== PAGE EXCERPT ==

Extracts graphs from .png images and saves each by their respective writer.
Value
saves graphs in an rds file
Examples
## Not run:
sof = "path to folder containing .png images"
saf = "path to folder where graphs will be saved to"
extractGraphs(sof, saf)
## End(Not run)
Fit Model
Description
fit_model()
fits a Bayesian hierarchical model to the model training data
in model_docs
and draws samples from the model as Markov Chain Monte
Carlo (MCMC) estimates.
Usage
fit_model(
main_dir,
model_docs,
num_iters,
num_chains = 1,
num_cores,
writer_indices,
doc_indices,
a = 2,
b = 0.25,
c = 2,
d = 2,
e = 0.5
)
Arguments
main_dir |
A directory that contains a cluster template created by
|
model_docs |
A directory containing model training documents |
num_iters |
An integer number of iterations of MCMC. |
num_chains |
An integer number of chains to use. |
num_cores |
An integer number of cores to use for parallel processing clustering assignments. The model fitting is not done in parallel. |
writer_indices |
A vector of the start and stop character of the writer ID in the model training file names. E.g., if the file names are writer0195_doc1, writer0210_doc1, writer0033_doc1 then writer_indices is 'c(7,10)'. |
doc_indices |
A vector of the start and stop character of the "document name" in the model training file names. This is used to distinguish between two documents written by the same writer. E.g., if the file names are writer0195_doc1, writer0195_doc2, writer0033_doc1, writer0033_doc2 then doc_indices are 'c(12,15)'. |
a |
The shape parameter for the Gamma distribution in the hierarchical model |
b |
The rate parameter for the Gamma distribution in the hierarchical model |
c |
The first shape parameter for the Beta distribution in the hierarchical model |
d |
The second shape parameter for the Beta distribution in the hierarchical model |
e |
The scale parameter for the hyper prior for mu in the hierarchical model |
Value
A list of training data used to fit the model and the fitted model
Examples
## Not run:
main_dir <- "/path/to/main_dir"

== PROBLEMS AND TASKS ==
**1.** In the fit_model documentation, what is the default value of num_chains?
**2.** Using the fit_model documentation, explain why fit_model takes a doc_indices argument.
The material below the fit_model documentation is not needed here.

== RECORDED DATA ==
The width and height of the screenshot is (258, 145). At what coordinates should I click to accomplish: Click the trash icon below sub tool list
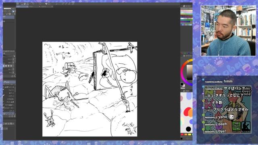[15, 116]
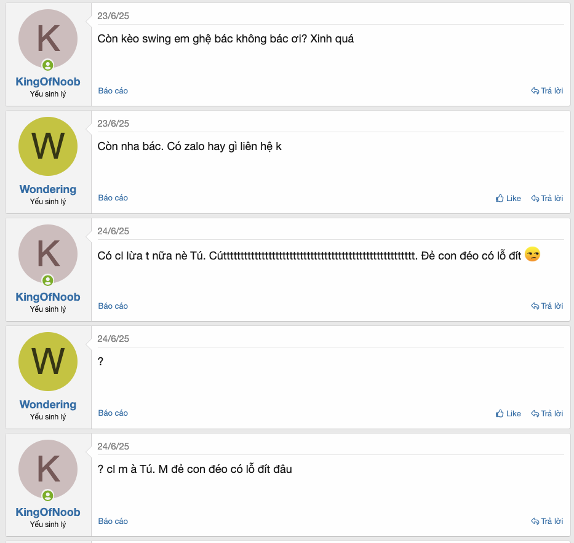
Task: Click the 24/6/25 date on Wondering's post
Action: [x=113, y=339]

== EXPECTED RESULTS ==
**1.** The default value of num_chains is 1.

**2.** The doc_indices argument gives the start and stop characters of the document name within the model training file names. This lets the model tell apart two documents written by the same writer. For file names such as writer0195_doc1 and writer0195_doc2, doc_indices is c(12,15).